## Page and screen pointing data

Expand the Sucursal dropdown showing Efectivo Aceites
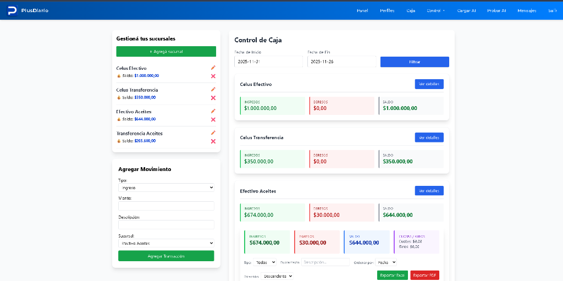 165,243
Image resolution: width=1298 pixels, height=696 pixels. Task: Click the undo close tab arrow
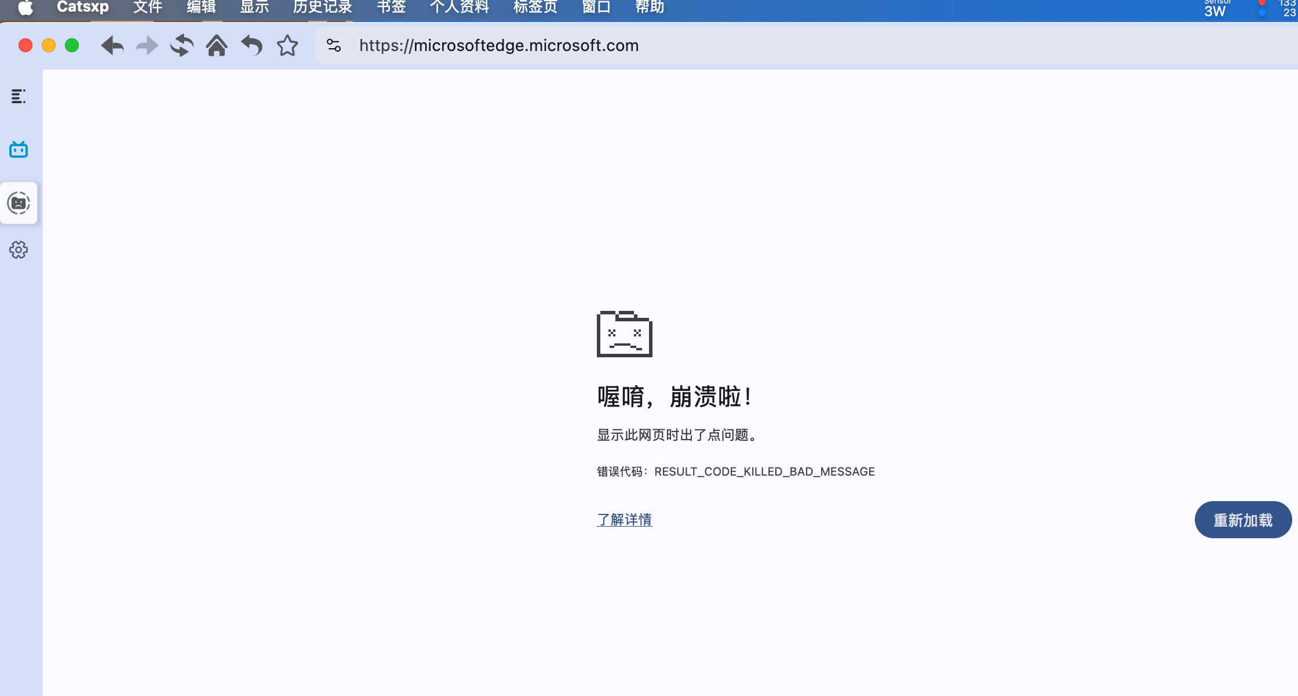[252, 45]
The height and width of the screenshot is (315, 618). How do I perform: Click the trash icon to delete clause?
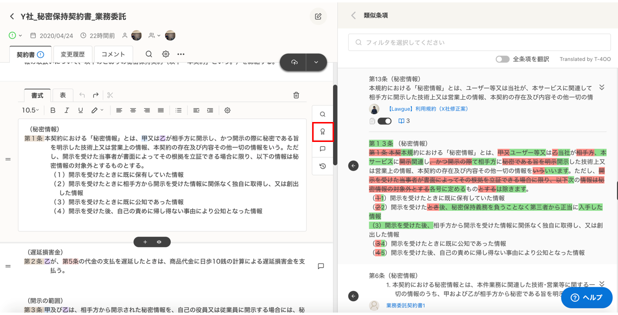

## Your goal
Lay out these rows as a numbered list, dropping any blank lines and leaving out the pictures.

## Answer for the task
1. Expand the Sucursal dropdown showing Efectivo Aceites
2.  165,243
3. Image resolution: width=1298 pixels, height=696 pixels. Task: Click the undo close tab arrow
4. [252, 45]
5. The height and width of the screenshot is (315, 618). How do I perform: Click the trash icon to delete clause?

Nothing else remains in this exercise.